Summary Background Bilirubin is a yellow breakdown product of heme catabolism. Increased serum levels of unconjugated bilirubin are conditions commonly seen in premature neonates and adults with acute hemolysis including thrombotic microangiopathy. Previous studies have shown that unconjugated bilirubin lowers plasma ADAMTS 13 activity, but the mechanism is not fully understood. Objectives The study is to determine whether unconjugated bilirubin directly inhibits the cleavage of von Willebrand factor ( VWF ) and its analogs by ADAMTS 13. Methods Fluorogenic, surface‐enhanced laser desorption/ionization time‐of‐flight mass spectrometric assay, and Western blotting analyses were used to address this question.
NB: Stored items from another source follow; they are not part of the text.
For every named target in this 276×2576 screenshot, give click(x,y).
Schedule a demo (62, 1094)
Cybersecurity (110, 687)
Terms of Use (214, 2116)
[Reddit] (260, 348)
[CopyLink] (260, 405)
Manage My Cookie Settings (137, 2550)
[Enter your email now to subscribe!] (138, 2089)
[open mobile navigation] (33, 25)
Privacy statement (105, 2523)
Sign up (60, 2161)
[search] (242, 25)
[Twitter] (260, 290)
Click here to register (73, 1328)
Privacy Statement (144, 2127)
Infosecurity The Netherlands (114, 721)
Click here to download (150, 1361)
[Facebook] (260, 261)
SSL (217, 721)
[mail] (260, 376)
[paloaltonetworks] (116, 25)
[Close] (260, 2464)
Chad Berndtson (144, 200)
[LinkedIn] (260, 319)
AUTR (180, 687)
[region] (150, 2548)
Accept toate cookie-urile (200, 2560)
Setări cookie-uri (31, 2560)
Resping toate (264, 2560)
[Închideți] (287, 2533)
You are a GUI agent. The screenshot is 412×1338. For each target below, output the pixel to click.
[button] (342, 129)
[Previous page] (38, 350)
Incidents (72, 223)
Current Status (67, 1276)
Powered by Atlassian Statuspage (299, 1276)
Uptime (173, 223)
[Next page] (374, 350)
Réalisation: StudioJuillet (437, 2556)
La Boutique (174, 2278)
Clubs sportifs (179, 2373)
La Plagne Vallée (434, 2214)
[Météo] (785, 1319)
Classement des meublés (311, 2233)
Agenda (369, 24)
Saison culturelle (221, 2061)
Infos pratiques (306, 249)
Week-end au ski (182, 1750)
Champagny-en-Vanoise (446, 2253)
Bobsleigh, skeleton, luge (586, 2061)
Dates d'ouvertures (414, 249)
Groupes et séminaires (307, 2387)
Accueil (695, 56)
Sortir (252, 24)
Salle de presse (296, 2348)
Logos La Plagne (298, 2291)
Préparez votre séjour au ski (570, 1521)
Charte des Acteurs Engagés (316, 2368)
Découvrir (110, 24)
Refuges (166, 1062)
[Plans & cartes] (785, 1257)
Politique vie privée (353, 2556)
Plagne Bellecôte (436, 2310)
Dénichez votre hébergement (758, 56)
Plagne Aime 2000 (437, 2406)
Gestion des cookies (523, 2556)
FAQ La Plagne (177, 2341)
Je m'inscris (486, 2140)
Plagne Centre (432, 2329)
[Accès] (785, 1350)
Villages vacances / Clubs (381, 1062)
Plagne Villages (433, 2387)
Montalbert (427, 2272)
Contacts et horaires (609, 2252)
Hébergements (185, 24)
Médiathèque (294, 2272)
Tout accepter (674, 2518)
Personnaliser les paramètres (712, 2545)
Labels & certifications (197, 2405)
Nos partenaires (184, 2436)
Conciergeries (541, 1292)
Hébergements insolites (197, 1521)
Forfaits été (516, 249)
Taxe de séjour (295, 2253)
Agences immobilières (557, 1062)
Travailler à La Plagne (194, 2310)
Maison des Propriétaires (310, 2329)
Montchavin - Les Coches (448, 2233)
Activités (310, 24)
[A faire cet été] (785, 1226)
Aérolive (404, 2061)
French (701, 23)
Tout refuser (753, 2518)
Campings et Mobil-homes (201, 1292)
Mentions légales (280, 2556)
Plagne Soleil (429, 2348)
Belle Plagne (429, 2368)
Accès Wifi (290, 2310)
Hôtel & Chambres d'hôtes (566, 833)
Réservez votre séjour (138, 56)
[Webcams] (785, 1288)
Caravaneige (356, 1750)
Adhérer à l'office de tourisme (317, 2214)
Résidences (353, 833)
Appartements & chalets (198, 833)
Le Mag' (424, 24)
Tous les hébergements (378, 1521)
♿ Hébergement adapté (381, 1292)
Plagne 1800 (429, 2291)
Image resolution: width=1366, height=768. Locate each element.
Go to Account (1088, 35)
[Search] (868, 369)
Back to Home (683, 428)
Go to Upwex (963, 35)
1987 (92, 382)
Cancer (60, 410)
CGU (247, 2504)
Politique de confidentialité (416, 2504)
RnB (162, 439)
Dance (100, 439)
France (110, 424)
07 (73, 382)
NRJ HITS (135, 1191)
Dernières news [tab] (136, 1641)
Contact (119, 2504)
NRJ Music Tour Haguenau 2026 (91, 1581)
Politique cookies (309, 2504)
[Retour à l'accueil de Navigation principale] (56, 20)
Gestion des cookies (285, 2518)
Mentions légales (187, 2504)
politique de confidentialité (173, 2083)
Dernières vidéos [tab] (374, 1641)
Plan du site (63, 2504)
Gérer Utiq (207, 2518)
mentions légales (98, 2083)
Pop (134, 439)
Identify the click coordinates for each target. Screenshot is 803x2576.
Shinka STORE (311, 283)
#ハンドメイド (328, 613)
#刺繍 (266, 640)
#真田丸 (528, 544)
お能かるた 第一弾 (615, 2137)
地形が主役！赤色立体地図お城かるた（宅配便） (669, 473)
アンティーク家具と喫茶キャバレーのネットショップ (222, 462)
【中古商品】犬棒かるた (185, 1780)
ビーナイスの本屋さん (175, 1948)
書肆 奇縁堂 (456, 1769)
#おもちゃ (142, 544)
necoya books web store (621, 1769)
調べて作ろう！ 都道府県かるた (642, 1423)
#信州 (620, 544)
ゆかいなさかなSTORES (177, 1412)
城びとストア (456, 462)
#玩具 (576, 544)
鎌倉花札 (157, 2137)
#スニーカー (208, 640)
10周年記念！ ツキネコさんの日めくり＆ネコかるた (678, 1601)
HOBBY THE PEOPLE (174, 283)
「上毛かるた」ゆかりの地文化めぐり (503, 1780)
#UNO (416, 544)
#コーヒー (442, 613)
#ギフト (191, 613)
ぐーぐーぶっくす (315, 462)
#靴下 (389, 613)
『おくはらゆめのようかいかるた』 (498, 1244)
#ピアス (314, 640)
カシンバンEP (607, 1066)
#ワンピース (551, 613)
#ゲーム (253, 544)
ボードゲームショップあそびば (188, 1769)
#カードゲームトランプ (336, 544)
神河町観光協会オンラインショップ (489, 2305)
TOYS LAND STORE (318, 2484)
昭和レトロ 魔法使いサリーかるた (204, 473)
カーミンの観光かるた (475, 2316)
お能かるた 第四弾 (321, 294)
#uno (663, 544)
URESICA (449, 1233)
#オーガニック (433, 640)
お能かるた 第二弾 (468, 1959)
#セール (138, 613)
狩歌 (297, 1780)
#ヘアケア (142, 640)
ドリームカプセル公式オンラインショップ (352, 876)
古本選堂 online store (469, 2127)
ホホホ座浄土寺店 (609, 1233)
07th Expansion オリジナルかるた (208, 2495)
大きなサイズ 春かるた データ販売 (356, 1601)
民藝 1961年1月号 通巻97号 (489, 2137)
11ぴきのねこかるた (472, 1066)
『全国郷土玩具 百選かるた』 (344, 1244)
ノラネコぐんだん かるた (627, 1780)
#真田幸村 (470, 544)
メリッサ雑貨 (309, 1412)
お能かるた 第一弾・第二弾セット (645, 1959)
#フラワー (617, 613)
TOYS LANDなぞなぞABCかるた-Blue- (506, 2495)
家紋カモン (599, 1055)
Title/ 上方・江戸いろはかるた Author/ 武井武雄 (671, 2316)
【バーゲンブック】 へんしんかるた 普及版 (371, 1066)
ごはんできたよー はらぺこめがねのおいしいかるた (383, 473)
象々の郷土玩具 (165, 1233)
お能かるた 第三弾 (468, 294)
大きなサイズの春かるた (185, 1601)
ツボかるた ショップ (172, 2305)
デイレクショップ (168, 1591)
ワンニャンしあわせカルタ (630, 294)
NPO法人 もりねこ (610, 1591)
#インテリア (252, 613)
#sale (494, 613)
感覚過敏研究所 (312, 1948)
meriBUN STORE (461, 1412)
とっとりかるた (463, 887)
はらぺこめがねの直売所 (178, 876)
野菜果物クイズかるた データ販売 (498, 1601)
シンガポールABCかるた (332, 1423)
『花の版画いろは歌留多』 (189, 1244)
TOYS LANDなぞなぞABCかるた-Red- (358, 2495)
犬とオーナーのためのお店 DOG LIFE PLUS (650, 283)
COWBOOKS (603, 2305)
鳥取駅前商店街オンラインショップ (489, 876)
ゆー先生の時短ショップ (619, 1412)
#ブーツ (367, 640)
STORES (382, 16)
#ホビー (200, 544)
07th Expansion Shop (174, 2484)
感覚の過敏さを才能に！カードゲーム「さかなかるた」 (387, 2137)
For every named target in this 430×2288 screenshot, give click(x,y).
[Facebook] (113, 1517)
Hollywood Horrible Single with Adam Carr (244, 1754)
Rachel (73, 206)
Results Unconjugated bilirubin inhibits the cleavage of F485‐ rVWF 73‐H, D633‐ rVWF 73‐H, and GST ‐ rVWF 71‐11K by ADAMTS 13 in a concentration‐dependent manner with a half‐maximal inhibitory concentration of ~13, ~70, and ~17 μmol L –1 , respectively. Unconjugated bilirubin also dose‐dependently inhibits the cleavage of multimeric VWF by ADAMTS 13 under denaturing conditions. The inhibitory activity of bilirubin on the cleavage of D633‐ rVWF 73‐H and multimeric VWF , but not F485‐ rVWF 73‐H, was eliminated after incubation with bilirubin oxidase that converts bilirubin to biliverdin. Furthermore, plasma ADAMTS 13 activity in patients with hyperbilirubinemia increased after treatment with bilirubin oxidase. Conclusions Unconjugated bilirubin directly inhibits ADAMTS 13's ability to cleave both peptidyl and native VWF substrates in addition to its interference with certain fluorogenic assays. Our findings may help proper interpretation of ADAMTS 13 results under pathological conditions. Whether elevated serum unconjugated bilirubin has prothrombotic effect in vivo remains to be determined in our future study.